*** DATA FOR PROCESSING ***
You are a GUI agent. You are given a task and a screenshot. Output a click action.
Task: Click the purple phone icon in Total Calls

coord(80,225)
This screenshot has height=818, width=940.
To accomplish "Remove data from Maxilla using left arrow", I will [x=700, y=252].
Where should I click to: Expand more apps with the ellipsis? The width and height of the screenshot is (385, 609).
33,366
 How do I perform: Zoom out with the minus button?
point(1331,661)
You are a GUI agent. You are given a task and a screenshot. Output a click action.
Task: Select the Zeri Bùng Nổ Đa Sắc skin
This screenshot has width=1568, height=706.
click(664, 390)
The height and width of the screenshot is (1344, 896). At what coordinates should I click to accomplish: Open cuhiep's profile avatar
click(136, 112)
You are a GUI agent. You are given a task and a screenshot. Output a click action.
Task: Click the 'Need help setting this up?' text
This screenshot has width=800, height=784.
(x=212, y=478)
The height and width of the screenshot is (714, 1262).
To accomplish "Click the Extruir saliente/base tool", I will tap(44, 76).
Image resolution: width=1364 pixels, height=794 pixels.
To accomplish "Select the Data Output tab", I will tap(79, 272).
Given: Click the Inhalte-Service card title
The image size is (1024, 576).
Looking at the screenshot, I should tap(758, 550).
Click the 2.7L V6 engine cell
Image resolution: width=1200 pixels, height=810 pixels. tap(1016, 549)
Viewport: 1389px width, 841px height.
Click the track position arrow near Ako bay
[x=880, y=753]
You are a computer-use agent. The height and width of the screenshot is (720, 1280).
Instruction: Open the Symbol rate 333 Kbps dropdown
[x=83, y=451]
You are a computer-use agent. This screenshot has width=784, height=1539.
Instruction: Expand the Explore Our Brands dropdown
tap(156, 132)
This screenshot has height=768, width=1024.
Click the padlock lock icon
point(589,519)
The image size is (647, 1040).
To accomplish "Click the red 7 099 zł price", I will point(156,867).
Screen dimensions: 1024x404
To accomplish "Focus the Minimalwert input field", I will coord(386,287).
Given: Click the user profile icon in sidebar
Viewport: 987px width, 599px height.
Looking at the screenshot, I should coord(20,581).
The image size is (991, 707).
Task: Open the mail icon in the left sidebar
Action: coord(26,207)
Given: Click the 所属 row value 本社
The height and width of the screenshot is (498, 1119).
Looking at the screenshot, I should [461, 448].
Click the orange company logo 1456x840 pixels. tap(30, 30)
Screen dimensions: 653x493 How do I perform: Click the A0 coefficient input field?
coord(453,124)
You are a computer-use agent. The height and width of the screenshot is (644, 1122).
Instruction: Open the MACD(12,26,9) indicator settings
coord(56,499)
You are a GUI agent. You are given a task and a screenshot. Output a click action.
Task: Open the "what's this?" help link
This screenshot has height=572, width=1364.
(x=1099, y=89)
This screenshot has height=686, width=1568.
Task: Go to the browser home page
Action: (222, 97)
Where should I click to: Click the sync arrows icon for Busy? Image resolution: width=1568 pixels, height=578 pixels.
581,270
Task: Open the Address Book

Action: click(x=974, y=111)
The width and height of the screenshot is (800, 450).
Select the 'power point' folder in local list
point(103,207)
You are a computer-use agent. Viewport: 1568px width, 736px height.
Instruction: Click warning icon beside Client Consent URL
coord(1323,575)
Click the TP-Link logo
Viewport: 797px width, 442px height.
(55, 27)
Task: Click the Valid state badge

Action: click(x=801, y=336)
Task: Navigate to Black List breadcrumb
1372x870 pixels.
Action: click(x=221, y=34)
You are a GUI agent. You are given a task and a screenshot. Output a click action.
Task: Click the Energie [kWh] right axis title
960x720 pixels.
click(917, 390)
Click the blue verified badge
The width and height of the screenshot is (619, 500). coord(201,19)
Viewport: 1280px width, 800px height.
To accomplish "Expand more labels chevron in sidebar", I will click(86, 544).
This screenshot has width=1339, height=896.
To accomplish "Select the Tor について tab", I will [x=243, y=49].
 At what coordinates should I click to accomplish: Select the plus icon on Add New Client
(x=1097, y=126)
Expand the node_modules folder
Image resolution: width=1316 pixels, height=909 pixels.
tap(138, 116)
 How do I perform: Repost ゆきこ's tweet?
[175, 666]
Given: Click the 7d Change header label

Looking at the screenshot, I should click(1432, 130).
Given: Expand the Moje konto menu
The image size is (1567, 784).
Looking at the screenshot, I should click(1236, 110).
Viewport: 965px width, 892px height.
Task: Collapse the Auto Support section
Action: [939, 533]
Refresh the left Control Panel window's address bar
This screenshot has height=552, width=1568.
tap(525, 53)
***
PROBLEM DETAILS:
An exact repetition of all the records above is required.

SOLUTION:
You are a GUI agent. You are given a task and a screenshot. Output a click action.
Task: Click the purple phone icon in Total Calls

coord(80,225)
This screenshot has height=818, width=940.
To accomplish "Remove data from Maxilla using left arrow", I will [x=700, y=252].
Where should I click to: Expand more apps with the ellipsis? The width and height of the screenshot is (385, 609).
33,366
 How do I perform: Zoom out with the minus button?
point(1331,661)
You are a GUI agent. You are given a task and a screenshot. Output a click action.
Task: Select the Zeri Bùng Nổ Đa Sắc skin
This screenshot has width=1568, height=706.
click(664, 390)
The height and width of the screenshot is (1344, 896). At what coordinates should I click to accomplish: Open cuhiep's profile avatar
click(136, 112)
You are a GUI agent. You are given a task and a screenshot. Output a click action.
Task: Click the 'Need help setting this up?' text
This screenshot has width=800, height=784.
(x=212, y=478)
The height and width of the screenshot is (714, 1262).
To accomplish "Click the Extruir saliente/base tool", I will tap(44, 76).
Image resolution: width=1364 pixels, height=794 pixels.
To accomplish "Select the Data Output tab", I will tap(79, 272).
Given: Click the Inhalte-Service card title
The image size is (1024, 576).
Looking at the screenshot, I should tap(758, 550).
Click the 2.7L V6 engine cell
Image resolution: width=1200 pixels, height=810 pixels. tap(1016, 549)
Viewport: 1389px width, 841px height.
Click the track position arrow near Ako bay
[x=880, y=753]
You are a computer-use agent. The height and width of the screenshot is (720, 1280).
Instruction: Open the Symbol rate 333 Kbps dropdown
[x=83, y=451]
You are a computer-use agent. This screenshot has width=784, height=1539.
Instruction: Expand the Explore Our Brands dropdown
tap(156, 132)
This screenshot has height=768, width=1024.
Click the padlock lock icon
point(589,519)
The image size is (647, 1040).
To accomplish "Click the red 7 099 zł price", I will point(156,867).
Screen dimensions: 1024x404
To accomplish "Focus the Minimalwert input field", I will coord(386,287).
Given: Click the user profile icon in sidebar
Viewport: 987px width, 599px height.
Looking at the screenshot, I should coord(20,581).
The image size is (991, 707).
Task: Open the mail icon in the left sidebar
Action: coord(26,207)
Given: Click the 所属 row value 本社
The height and width of the screenshot is (498, 1119).
Looking at the screenshot, I should [461, 448].
Click the orange company logo 1456x840 pixels. tap(30, 30)
Screen dimensions: 653x493 How do I perform: Click the A0 coefficient input field?
coord(453,124)
You are a computer-use agent. The height and width of the screenshot is (644, 1122).
Instruction: Open the MACD(12,26,9) indicator settings
coord(56,499)
You are a GUI agent. You are given a task and a screenshot. Output a click action.
Task: Open the "what's this?" help link
This screenshot has height=572, width=1364.
(x=1099, y=89)
This screenshot has height=686, width=1568.
Task: Go to the browser home page
Action: (222, 97)
Where should I click to: Click the sync arrows icon for Busy? Image resolution: width=1568 pixels, height=578 pixels.
581,270
Task: Open the Address Book

Action: click(x=974, y=111)
The width and height of the screenshot is (800, 450).
Select the 'power point' folder in local list
point(103,207)
You are a computer-use agent. Viewport: 1568px width, 736px height.
Instruction: Click warning icon beside Client Consent URL
coord(1323,575)
Click the TP-Link logo
Viewport: 797px width, 442px height.
(55, 27)
Task: Click the Valid state badge

Action: click(x=801, y=336)
Task: Navigate to Black List breadcrumb
1372x870 pixels.
Action: click(x=221, y=34)
You are a GUI agent. You are given a task and a screenshot. Output a click action.
Task: Click the Energie [kWh] right axis title
960x720 pixels.
click(917, 390)
Click the blue verified badge
The width and height of the screenshot is (619, 500). coord(201,19)
Viewport: 1280px width, 800px height.
To accomplish "Expand more labels chevron in sidebar", I will click(86, 544).
This screenshot has width=1339, height=896.
To accomplish "Select the Tor について tab", I will [x=243, y=49].
 At what coordinates should I click to accomplish: Select the plus icon on Add New Client
(x=1097, y=126)
Expand the node_modules folder
Image resolution: width=1316 pixels, height=909 pixels.
tap(138, 116)
 How do I perform: Repost ゆきこ's tweet?
[175, 666]
Given: Click the 7d Change header label

Looking at the screenshot, I should click(1432, 130).
Given: Expand the Moje konto menu
The image size is (1567, 784).
Looking at the screenshot, I should click(1236, 110).
Viewport: 965px width, 892px height.
Task: Collapse the Auto Support section
Action: [939, 533]
Refresh the left Control Panel window's address bar
This screenshot has height=552, width=1568.
tap(525, 53)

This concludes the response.